[TRECHO]
________

História de editora3 • IstoÉ Dinheiro

Doutor em economia, Ricardo Meirelles de Faria tem sempre em mente uma frase do economista italiano Stefano Zamagni: “Os bons ganham no final”. Com isso ele fala das pessoas éticas. “É uma mensagem que deixo aos meus alunos, às minhas filhas. Você não usufruirá um bom futuro se a sociedade não estiver também a usufruir”, afirmou à DINHEIRO. “O comportamento ético é imprescindível.” Isso mais o pensamento crítico, o raciocínio crítico. Como ele recomenda, se pergunte: “Será que isso é assim mesmo?” Com esses valores ele analisa macroeconomia, perspectivas para 2024, independência do BC e o novo plano para a indústria. “Um importante legado que Lula pode deixar é não cometer os erros de governos anteriores em termos de recursos subsidiados mal-empregados.”

DINHEIRO — O ano de 2023 fechou melhor do que as projeções iniciais da maior parte do mercado. Por quê?

RICARDO MEIRELLES DE FARIA — Tivemos uma combinação de nível de atividade e inflação bastante positiva. Esta pela continuidade do arrocho monetário promovido pelo BC que, diga-se, foi bastante bem-sucedido para trazer a inflação de volta aos limites da banda estipulada (1,75% a 4,75%). Fechou em 4,62%. Com desemprego em 7,8% e PIB próximo de 2,7%. Mas há uma ressalva. Quase dois quintos do PIB passam pelo setor público — uma carga tributária na casa dos 34% do PIB, somando-se a um déficit nominal [que inclui despesas da dívida] quase sempre superior a 5% do PIB. Então, houve um efeito impulsionador causado pela política fiscal expansionista.

O que fez o déficit primário superar o prometido. O governo afirmou há um ano que trabalhava entre -0,5% e -1,0%, terminou -2,1%. Mesmo que se tire da conta o pagamento dos precatórios, fica em -1,3%. Como avalia essa performance?

O governo petista sempre tem uma visão do Estado como promotor da economia. Então esperava-se insegurança quanto à contenção dos gastos. Havia muita incerteza e muito ruído, principalmente em relação a como o ministro da Fazenda, Fernando Haddad, iria se comportar em relação à política fiscal frente às pressões de um governo petista. Mas Haddad mostrou, e mostra, preocupação com isso.

“Seria de bom tom que o BNDES pudesse ouvir as diferentes vozes da sociedade para produzir um projeto industrial eficaz e eficiente” 

Ele reduziu a ansiedade?

E era uma ansiedade normal, uma vez que os mandatos petistas anteriores foram bastante diversos na condução da política econômica, com resultados também bastante distintos. E o Haddad se mostra um guardião. Enquanto for assim, eu fico tranquilo. Mais do que um número [do déficit], enquanto não jogar a toalha e seguir convencendo Lula de que certo controle fiscal é importante, eu não me preocuparia com esse resultado um pouco acima.

________

[SEÇÃO DE DADOS]
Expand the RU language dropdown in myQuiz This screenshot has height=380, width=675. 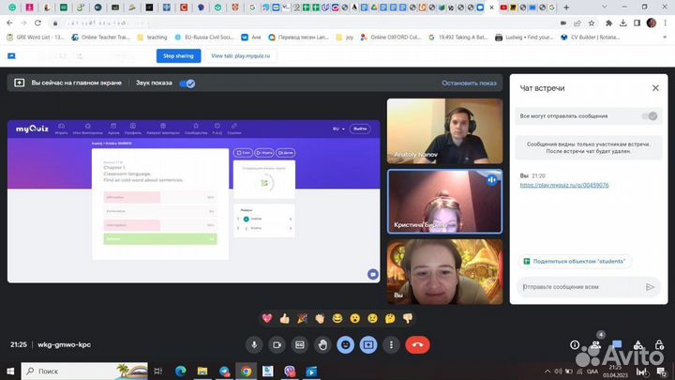pyautogui.click(x=336, y=129)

________

[O QUE FAZER]
• A. Transcreva fielmente a parte do trecho que começa em "Doutor em economia, Ricardo" e segue até "mercado. Por quê?".
• B. De acordo com o trecho, em que percentual a inflação fechou?
• C. Passe para o inglês a seguinte frase do trecho: "Tivemos uma combinação de nível de atividade e inflação bastante positiva."

[RESULTADOS]
• A.
Doutor em economia, Ricardo Meirelles de Faria tem sempre em mente uma frase do economista italiano Stefano Zamagni: “Os bons ganham no final”. Com isso ele fala das pessoas éticas. “É uma mensagem que deixo aos meus alunos, às minhas filhas. Você não usufruirá um bom futuro se a sociedade não estiver também a usufruir”, afirmou à DINHEIRO. “O comportamento ético é imprescindível.” Isso mais o pensamento crítico, o raciocínio crítico. Como ele recomenda, se pergunte: “Será que isso é assim mesmo?” Com esses valores ele analisa macroeconomia, perspectivas para 2024, independência do BC e o novo plano para a indústria. “Um importante legado que Lula pode deixar é não cometer os erros de governos anteriores em termos de recursos subsidiados mal-empregados.”

DINHEIRO — O ano de 2023 fechou melhor do que as projeções iniciais da maior parte do mercado. Por quê?

• B. A inflação fechou em 4,62%.

• C. We had a very positive combination of activity level and inflation.